▸ **RECORDS SUPPLIED**
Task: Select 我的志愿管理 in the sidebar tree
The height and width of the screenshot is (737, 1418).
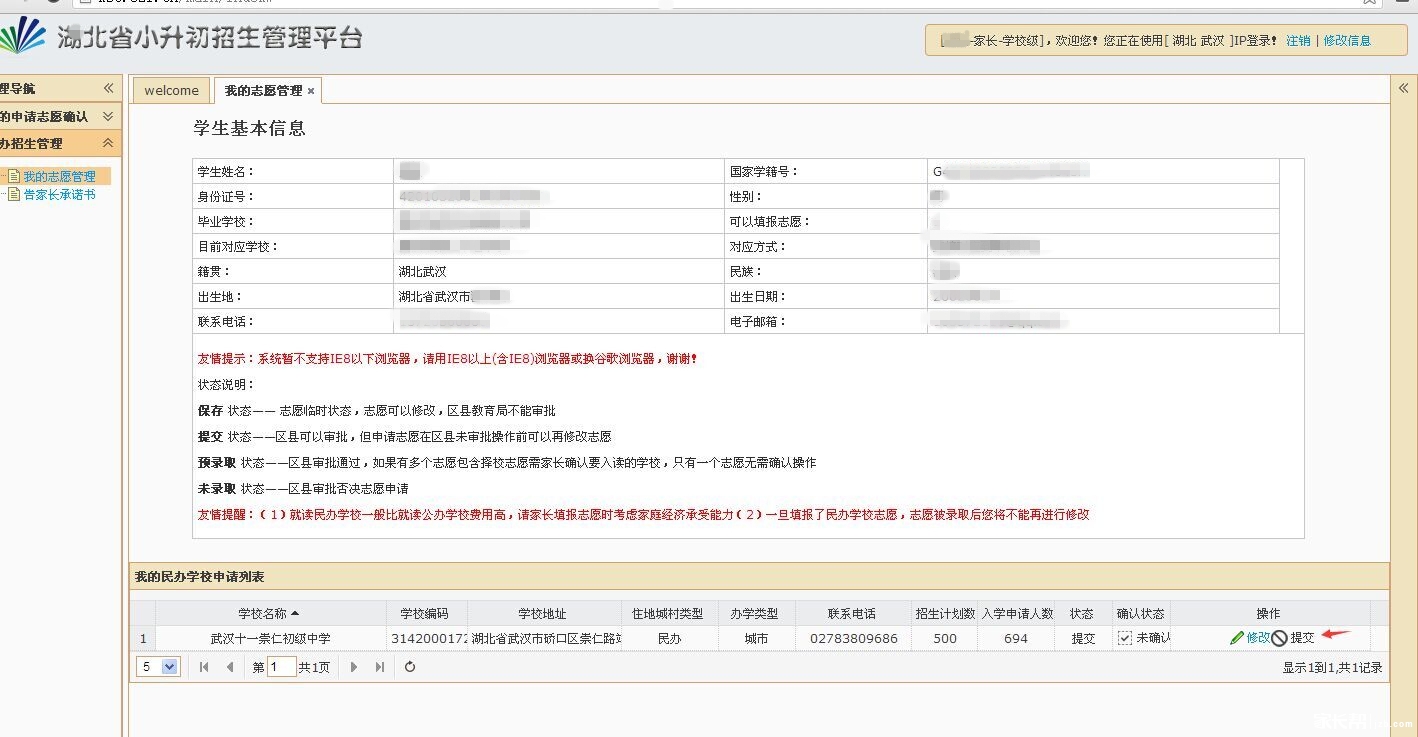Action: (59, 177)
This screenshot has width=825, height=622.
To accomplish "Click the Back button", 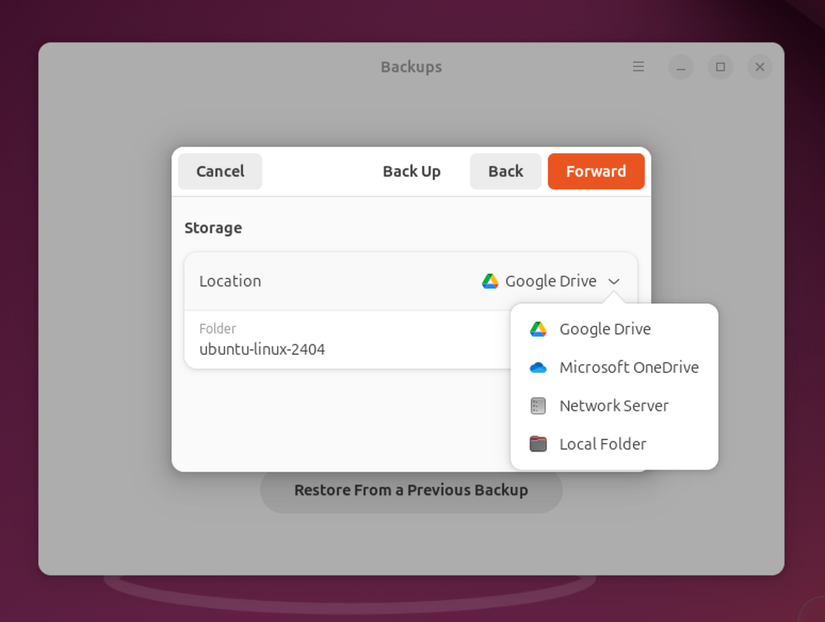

▸ **STATED PROBLEM**
Rewrite all the records above, replacing "screenshot" with "image" and leaving everything else unchanged. Leave the pictures out.

▸ **WRITTEN REPLY**
Task: Select 我的志愿管理 in the sidebar tree
The height and width of the image is (737, 1418).
Action: (59, 177)
This image has width=825, height=622.
To accomplish "Click the Back button", 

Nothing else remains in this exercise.